Disney CEO Bob Chapek’s acknowledged as much himself, and most major studios are now approaching films with a shortened theatrical window — so a much quicker path to streaming will be the future of movies.
Without getting into the long-term damage that probably does to accessibility for theatrical releases (studios aren’t going to bother with the promotion cycles around something that isn’t a guaranteed money-maker and/or tied to existing IP), it creates even bigger questions around the “event” of a release to begin with.
Marvel — and specifically, the Avengers films — already changed the math so something close to a billion dollars was something to strive for at the box office every time. Falling short of it was already curtailing releases in recent years. And now that’ll be fully realized. A streaming release doesn’t need an “event” — real or perceived — necessarily. So there’s dollars saved for studios that hemorrhaged cash last year.
Streaming releases also put more money back into studio pockets, since they’re being paid directly at this point for PVOD access — versus splitting ticket prices with theaters.
You can see how the math on this has always been more skewed toward promotion and lining theaters’ pockets, versus the actual studio. Streaming services changes all of that, and potentially makes the long-term goal quantity over quality (see the Netflix model of a persistent flow of NEW and MORE over lasting impact anymore).
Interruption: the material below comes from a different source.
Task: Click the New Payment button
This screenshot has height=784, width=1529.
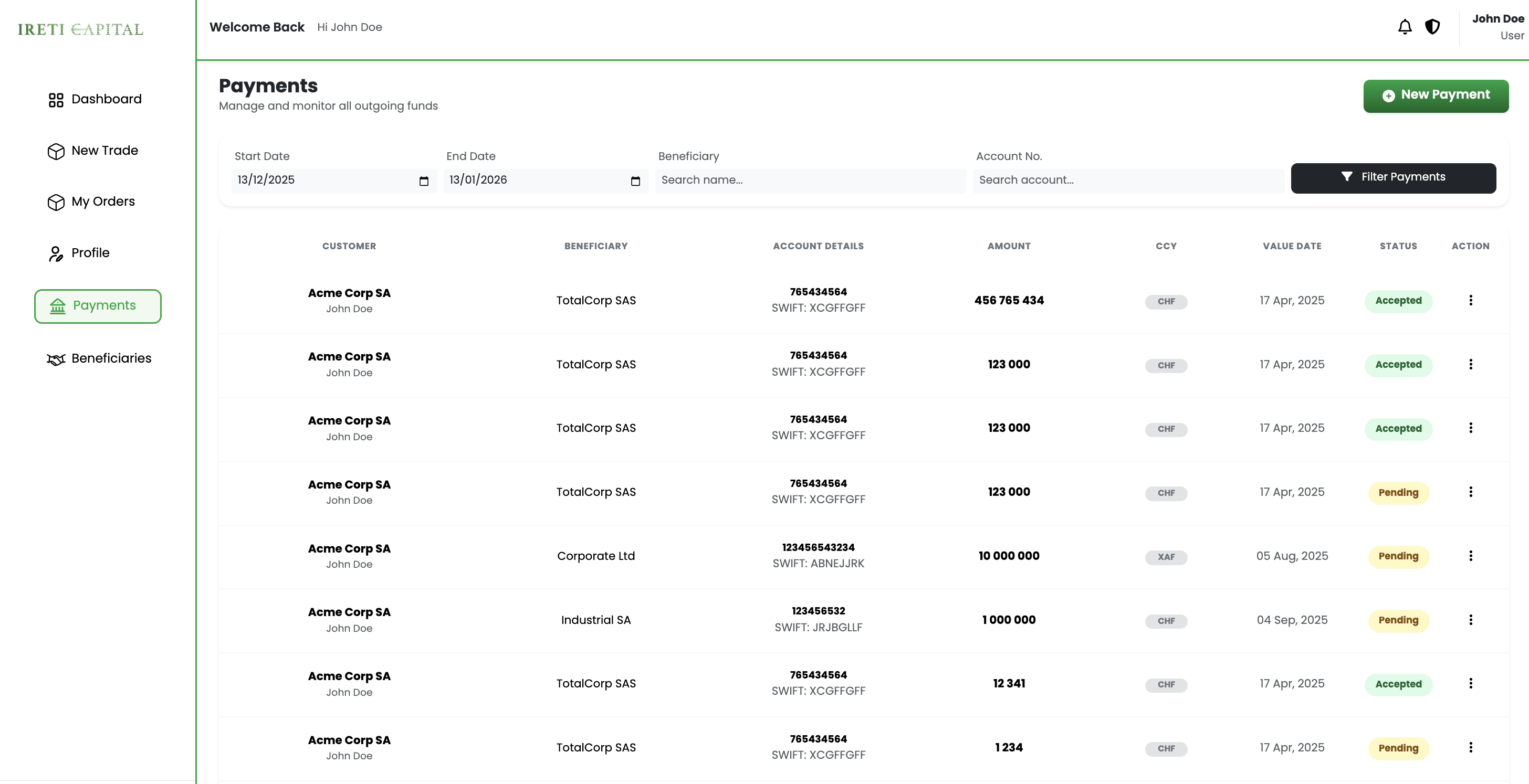Action: [1437, 96]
When looking at Warner’s films that headed to or will head to HBO Max this year, there’s only a handful that truly miss out on an “event” by heading straight to streaming — or even splitting the opening weekend with a theatrical release. So this shift may not necessarily harm Warner in the long run because they can still do “event” releases a handful of times per year, as they did before. The rest can be volume-based, and they’re going to potentially collect a larger profit on those by encouraging repeatable monthly subscription fees over one-time box office purchases.
But for Disney… what do you do when your the crux of your company’s hype vehicle is vastly shortened, and potentially threatened altogether by a world where people would rather just stream your new (big) release from the comfort of their own home?
Even if you are getting more money from the $30 rental and recurring Disney+ sub revenue than you are with a $13-20 ticket per moviegoer, does the collection of super-users and people willing to watch everything you’re putting out decline because it doesn’t feel like a special experience anymore?
As we come out of this pandemic slowly but surely, we still don’t really know what its long-term effects will be on the human psyche and re-established regular behaviors. Some of the things we’ve practiced for the last 12 months will fall by the wayside in due time. Others, maybe not so much. But Disney, perhaps even more so than its various competitors, is certainly anxious to find out what happens and whether the feelings it was profiting off of for decades can return to what they once were.